Jumat, 27 Agustus 2010
ADA ATHEISME DI AMERIKA
Siang ini saya sempat jalan-jalan ke perpustakaan umum kota. Letaknya tidak jauh dari kampus, cukup dengan jalan kaki sekitar 10 menit. Saya sempat duduk-duduk di taman kota dekat perpustakaan sambil menyaksikan orang lalu lalang di jalan. Udara sejuk di Iowa mengingatkan saya akan kota Malang tempat saya biasa bekerja. Maklum, musim panas hampir lewat dan akan segera datang musim gugur. Udara saat ini sepoi-sepoi basah sehingga ke luar ruangan di siang hari pun terasa sejuk. Setelah cukup nyaman duduk di bawah pohon rindang, saya melangkahkan kaki menuju perpustakaan.
Di perpustakaan umum, saya berkeliling melihat koleksi buku terbaru. Tapi nampaknya tidak ada yang sesuai dengan minat saya. Lalu, saya terus berjalan menuju rak majalah. Saya cukup terkesima dengan sampul majalah "the Nation" yang memunculkan wajah Obama yang sedang bingung. Salah satu artikel utama dalam majalah itu adalah seputar pro-kontra pembangunan masjid di Ground Zero, New York. Setelah cukup membaca artikel utama, saya pindah ke rak lain. Nah, di sini saya temukan satu majalah terbitan kelompok Atheis. Pandangan saya langsung tertuju pada lembaran-lembaran majalah yang mengusung paham tanpa tuhan itu.

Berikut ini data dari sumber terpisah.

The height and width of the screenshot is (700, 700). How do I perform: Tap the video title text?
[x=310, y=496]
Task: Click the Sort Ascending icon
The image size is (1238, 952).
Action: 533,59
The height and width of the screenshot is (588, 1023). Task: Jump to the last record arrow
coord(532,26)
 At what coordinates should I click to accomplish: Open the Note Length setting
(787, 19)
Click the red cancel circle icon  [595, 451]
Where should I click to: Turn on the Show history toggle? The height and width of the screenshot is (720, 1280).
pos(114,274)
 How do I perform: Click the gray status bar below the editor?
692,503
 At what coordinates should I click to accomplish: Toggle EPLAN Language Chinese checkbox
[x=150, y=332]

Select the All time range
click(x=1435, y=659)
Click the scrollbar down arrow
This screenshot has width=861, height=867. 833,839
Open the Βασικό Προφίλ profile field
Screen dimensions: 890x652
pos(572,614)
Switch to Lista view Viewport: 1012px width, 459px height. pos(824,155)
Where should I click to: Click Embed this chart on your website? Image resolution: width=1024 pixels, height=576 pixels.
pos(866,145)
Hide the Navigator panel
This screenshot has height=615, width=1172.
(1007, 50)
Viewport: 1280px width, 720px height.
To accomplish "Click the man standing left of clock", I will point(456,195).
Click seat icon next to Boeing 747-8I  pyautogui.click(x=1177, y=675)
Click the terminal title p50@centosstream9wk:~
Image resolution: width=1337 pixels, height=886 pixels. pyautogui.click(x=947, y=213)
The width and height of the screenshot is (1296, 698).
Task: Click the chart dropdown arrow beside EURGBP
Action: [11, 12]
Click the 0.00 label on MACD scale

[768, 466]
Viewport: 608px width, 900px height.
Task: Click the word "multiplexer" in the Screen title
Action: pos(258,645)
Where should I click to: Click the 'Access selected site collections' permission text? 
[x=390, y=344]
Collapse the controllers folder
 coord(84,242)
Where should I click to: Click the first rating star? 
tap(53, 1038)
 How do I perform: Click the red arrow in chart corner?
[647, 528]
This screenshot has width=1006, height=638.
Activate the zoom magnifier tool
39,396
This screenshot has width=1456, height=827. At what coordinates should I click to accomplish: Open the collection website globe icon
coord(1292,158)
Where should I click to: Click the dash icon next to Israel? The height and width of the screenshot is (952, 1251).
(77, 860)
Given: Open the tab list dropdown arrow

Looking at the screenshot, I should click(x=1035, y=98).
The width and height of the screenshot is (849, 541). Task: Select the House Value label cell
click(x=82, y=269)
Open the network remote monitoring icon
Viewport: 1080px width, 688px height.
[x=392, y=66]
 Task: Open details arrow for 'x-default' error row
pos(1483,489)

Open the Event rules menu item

Di bagian editorial, ada satu tulisan panjang tentang perdebatan sang atheis dengan seorang kristen via email. Tanya jawab yang diiringi penjabaran dalil cukup seru. Sang atheis, David, berpandangan bahwa hidup ini tidak perlu tuhan. Tidak perlu ada pertanyaan tentang siapa sang pencipta alam. Alam datang begini adanya dan kita menikmatinya. Sang kristen, Jordan, begitu antusiasnya memaparkan pandangannya bahwa tidak mungkin ada alam kecuali ada penciptanya. Ia mengutip beberapa ayat bibel yang menunjukkan bahwa tuhan telah menciptakan ini semua.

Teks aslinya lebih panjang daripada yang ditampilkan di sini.